● Work required
Leave out the pictures and set down exactly the lines from the start of the listing through the one with "You are a GUI", both included.

◇ ◇ ◇ ◇ ◇ ◇ ◇

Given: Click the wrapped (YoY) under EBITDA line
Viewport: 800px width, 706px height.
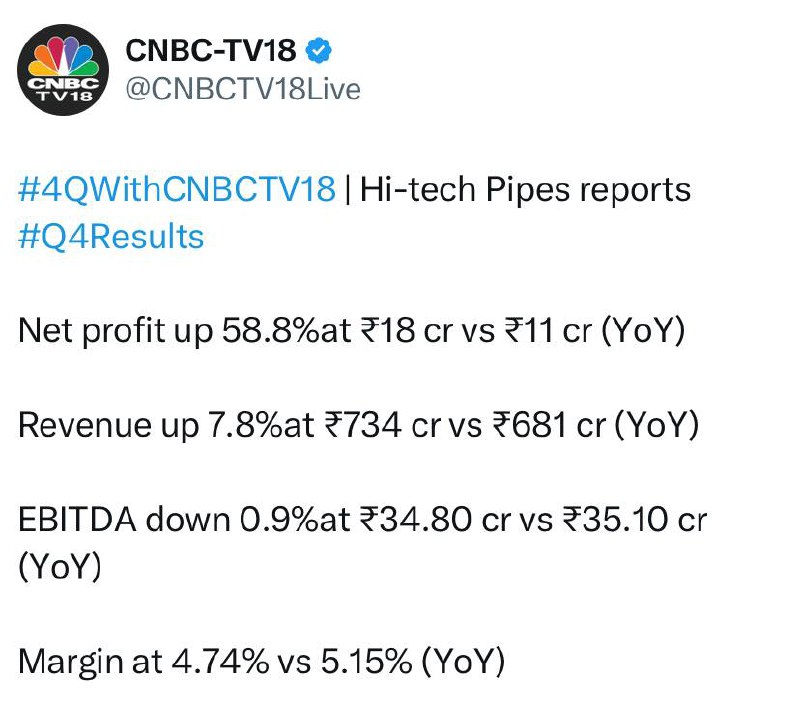Looking at the screenshot, I should (60, 566).
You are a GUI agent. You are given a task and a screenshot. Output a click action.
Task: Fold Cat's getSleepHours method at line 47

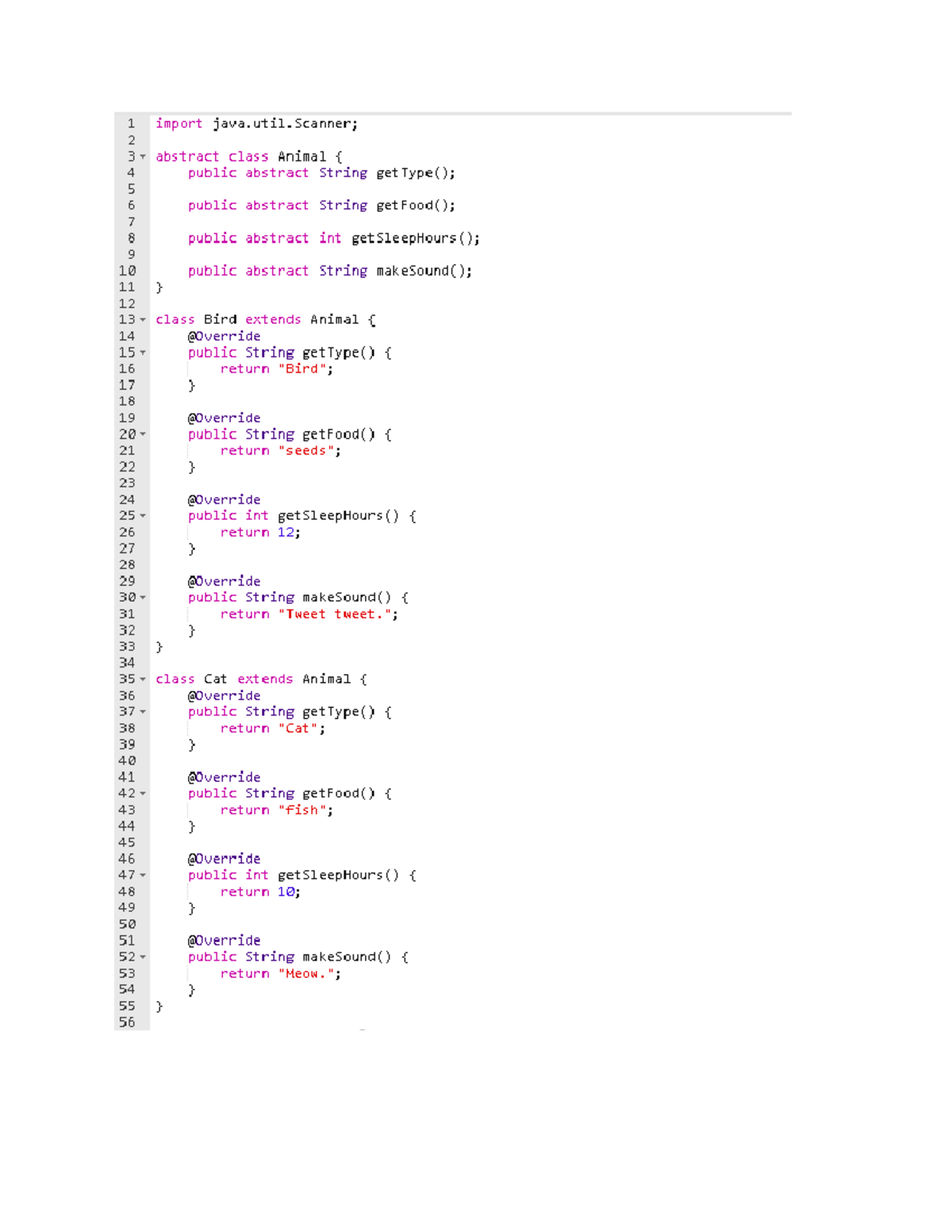click(x=143, y=875)
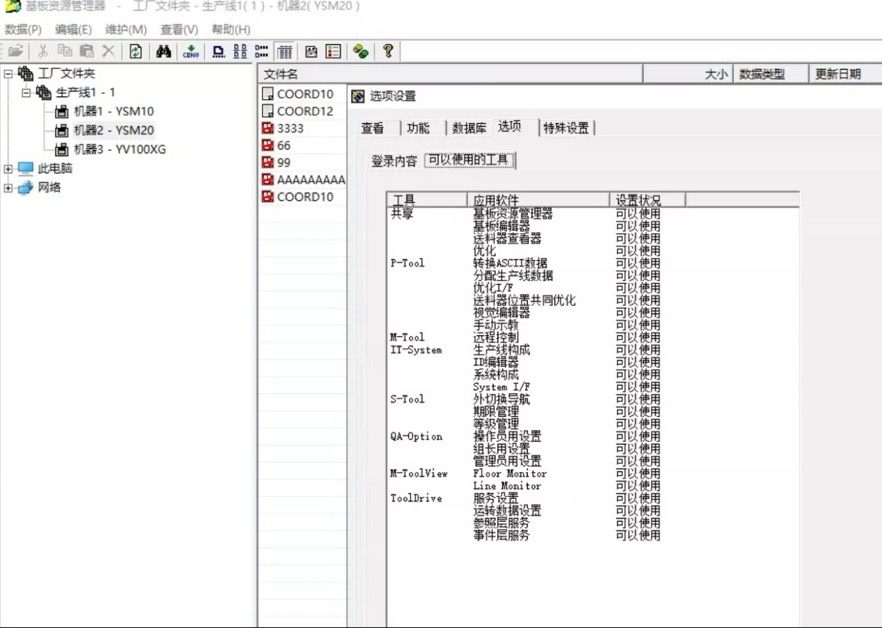Select the COORD12 file in list
This screenshot has height=628, width=883.
coord(304,112)
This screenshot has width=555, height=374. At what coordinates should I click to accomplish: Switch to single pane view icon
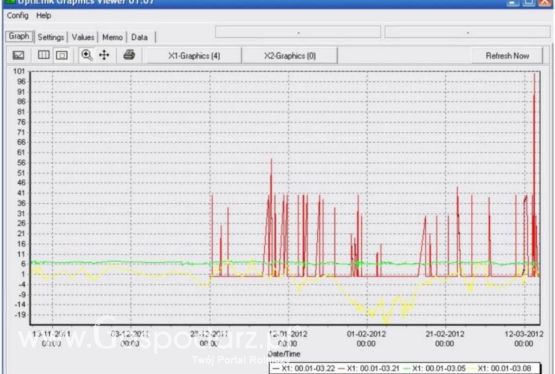pyautogui.click(x=62, y=55)

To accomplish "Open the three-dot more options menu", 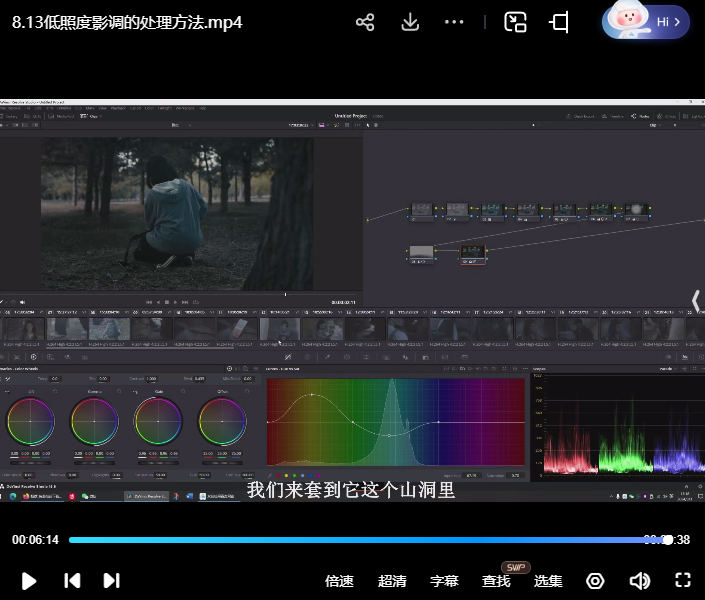I will tap(454, 22).
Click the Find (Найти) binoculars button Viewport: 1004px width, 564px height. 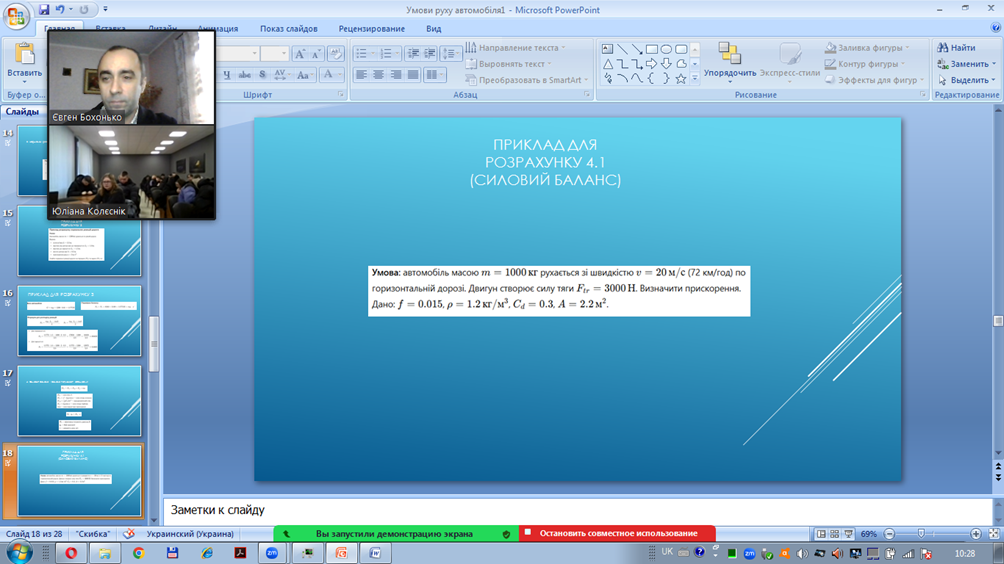tap(956, 48)
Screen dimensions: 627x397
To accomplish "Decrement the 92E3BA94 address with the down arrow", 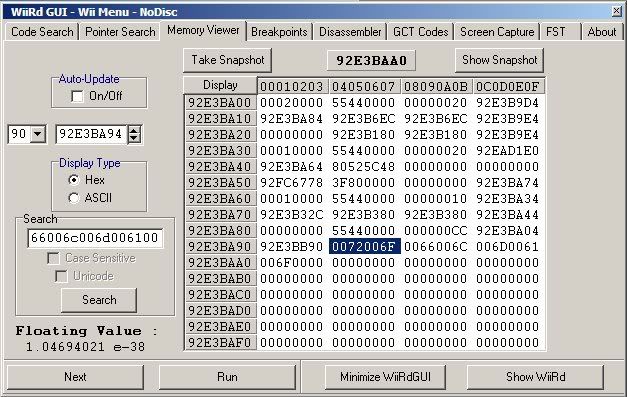I will (134, 139).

◇ ◇ ◇ ◇ ◇ ◇ ◇

● Solution to this exercise
Given: Click the wrapped (YoY) under EBITDA line
Viewport: 800px width, 706px height.
Looking at the screenshot, I should (60, 566).
You are a GUI agent. You are given a task and a screenshot. Output a click action.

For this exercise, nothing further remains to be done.